Monika Wielichowska (born 4 October 1973) is a Polish politician who has served in the Sejm for the Wałbrzych district since 2007, as a member of Civic Platform and was elected as Deputy Marshal of the Sejm in 2023. Prior to her tenure in parliament she was active in the local politics of Kłodzko, where she served as a councillor and starosta.

==Early life and education==
Monika Wielichowska was born in Nowa Ruda, Polish People's Republic, on 4 October 1973. She graduated with a master's degree from the Wrocław University of Economics in 1997, and completed her postgraduate studies at University of Wrocław in 2005, and at the Wrocław University of Economics in 2012.

==Career==
From 1997 to 2006, Wielichowska was an information policy inspector and editor-in-chief of Info Nowa Ruda at the Nowa Ruda city office. She did managerial work for the band Big Cyc.

===Politics===
Wielichowska joined Civic Platform in 2002, and is currently deputy secretary general of the party.
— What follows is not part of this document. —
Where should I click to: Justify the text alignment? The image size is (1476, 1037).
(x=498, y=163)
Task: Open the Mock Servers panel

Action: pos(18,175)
She was a councillor in Kłodzko from 2002 to 2007, and its starosta from 2006 to 2007. In the 2007 election she was elected to the Sejm for the Wałbrzych district and has retained her seat in the following elections. Wielichowska was referred to as the right-hand of Donald Tusk during the 2023 election.

During Wielichowska's tenure in the Sejm she served on the Public Finance committee. In 2019, she became the vice chair of the Health committee. On 13 November 2023, she was elected as Deputy Marshal of the Sejm.

==Personal life==
Wielichowska is married to Rafał, with whom she had one child.